Abstract P174: Loss of Bmal1 in the Collecting Duct Lowers Blood Pressure in Male, but Not Female, Mice

Abstract

Kidney function follows a 24-hour rhythm that is subject to regulation by so-called circadian clock genes. Previous studies suggested a potential role of circadian gene Bmal1 in regulating renal excretory function and blood pressure, yet the mechanism is not completely clear. Our lab showed that high salt diet induces a phase shift in Bmal1 expression in the renal inner medulla that is dependent on endothelin B receptor (ET B ) function. In addition, the ET B receptor-mediated natriuretic effect is time-of-day- and sex-dependent. We recently generated a mouse model that lacks Bmal1 expression in principal cells of the renal collecting duct, which has the highest concentration of ET B receptor. The current study was designed to test the hypothesis that Bmal1 in the collecting duct regulates blood pressure in a sex-dependent manner. Male (n=8-9) and female (n=6) collecting duct Bmal1 knockout (CD Bmal1 KO) and floxed control (flox) mice were implanted with telemetry transmitters, and fed normal salt (0.49% NaCl) diet (NS) for 6 days, followed by 6 days of high salt (4% NaCl) diet (HS).

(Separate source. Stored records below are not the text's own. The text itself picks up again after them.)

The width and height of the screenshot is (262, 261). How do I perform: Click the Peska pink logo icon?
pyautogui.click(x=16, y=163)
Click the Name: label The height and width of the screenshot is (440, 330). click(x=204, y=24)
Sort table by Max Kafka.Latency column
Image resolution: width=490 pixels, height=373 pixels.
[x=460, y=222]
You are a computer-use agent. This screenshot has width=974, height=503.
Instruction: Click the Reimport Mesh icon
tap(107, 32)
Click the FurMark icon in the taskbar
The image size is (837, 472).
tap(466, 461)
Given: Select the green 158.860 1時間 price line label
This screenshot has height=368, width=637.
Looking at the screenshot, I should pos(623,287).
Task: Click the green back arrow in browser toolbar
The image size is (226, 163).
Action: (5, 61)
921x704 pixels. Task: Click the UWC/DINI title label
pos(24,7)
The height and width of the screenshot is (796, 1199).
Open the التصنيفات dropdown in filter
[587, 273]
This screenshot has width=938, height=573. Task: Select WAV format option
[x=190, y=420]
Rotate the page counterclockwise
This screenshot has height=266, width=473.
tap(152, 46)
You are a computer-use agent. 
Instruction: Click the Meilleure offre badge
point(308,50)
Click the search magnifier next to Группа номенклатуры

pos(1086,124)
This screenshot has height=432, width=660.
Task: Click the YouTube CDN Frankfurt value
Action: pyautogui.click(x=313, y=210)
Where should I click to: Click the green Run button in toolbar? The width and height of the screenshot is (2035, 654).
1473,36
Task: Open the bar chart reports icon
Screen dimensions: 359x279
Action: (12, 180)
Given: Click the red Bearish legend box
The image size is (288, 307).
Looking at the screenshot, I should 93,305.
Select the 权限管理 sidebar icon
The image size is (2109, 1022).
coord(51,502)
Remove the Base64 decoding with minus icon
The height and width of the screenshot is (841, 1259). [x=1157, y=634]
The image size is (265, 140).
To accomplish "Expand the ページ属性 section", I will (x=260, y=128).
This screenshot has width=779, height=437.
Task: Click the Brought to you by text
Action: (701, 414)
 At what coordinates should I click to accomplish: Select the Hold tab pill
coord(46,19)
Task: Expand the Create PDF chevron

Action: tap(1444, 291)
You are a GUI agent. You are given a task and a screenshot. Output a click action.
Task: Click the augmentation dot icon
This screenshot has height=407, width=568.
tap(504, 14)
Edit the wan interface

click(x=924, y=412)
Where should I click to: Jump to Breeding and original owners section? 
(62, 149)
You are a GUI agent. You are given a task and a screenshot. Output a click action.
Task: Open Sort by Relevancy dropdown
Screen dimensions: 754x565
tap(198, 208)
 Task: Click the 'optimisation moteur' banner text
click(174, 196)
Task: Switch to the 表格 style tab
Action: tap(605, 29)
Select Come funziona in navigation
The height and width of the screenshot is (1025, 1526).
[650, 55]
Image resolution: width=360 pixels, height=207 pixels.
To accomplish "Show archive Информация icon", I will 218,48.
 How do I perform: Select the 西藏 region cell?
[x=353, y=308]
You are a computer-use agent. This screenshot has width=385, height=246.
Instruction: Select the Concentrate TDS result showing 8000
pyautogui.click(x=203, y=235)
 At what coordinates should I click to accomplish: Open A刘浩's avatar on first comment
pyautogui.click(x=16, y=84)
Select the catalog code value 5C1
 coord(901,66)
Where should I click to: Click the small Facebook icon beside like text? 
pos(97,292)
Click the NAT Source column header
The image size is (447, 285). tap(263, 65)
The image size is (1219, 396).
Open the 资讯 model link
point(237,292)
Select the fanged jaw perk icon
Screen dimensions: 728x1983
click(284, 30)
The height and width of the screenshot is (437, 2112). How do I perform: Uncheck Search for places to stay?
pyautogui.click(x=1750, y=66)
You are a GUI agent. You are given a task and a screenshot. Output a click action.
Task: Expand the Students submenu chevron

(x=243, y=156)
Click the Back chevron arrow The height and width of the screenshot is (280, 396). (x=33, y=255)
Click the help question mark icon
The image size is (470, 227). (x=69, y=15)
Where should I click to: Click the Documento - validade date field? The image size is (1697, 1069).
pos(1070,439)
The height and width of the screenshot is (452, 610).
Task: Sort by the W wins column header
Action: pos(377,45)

After this period, mice were treated with an ET B receptor antagonist (A-192621; 30mg/kg/day) for another 6 days. At the end of the study, we performed cosinor analysis on telemetry data collected throughout the study. Under NS, male CD Bmal1 KO showed significantly lower 24-hr mean arterial pressure (MAP) compared to flox (105±1 vs 112±1 mmHg, p=0.01). However, we did not observe any significant differences in the MAP of female mice (106±1 vs 108±1 mmHg, p=0.26). Under HS, MAP of male CD Bmal1 KO was significantly lower compared to flox (107±1 vs 114±1, p=0.01). No significant differences were observed in female mice (109±1 vs 110±1 mmHg, p=0.63). In male CD Bmal1 KO, the increase in MAP in response to the ET B receptor antagonist was significantly attenuated compared to flox (124±1 vs 130±1 mmHg, p<0.01). However, the increase in MAP in female mice was not significantly different between CD Bmal1 KO and flox (130±1 vs 127±2 mmHg, p=0.33) during ET B blockade. There were no differences in the amplitude of diurnal MAP between genotype in either sex on any diet. These data suggest that collecting duct Bmal1 plays an important role in blood pressure regulation in male, but not female, mice.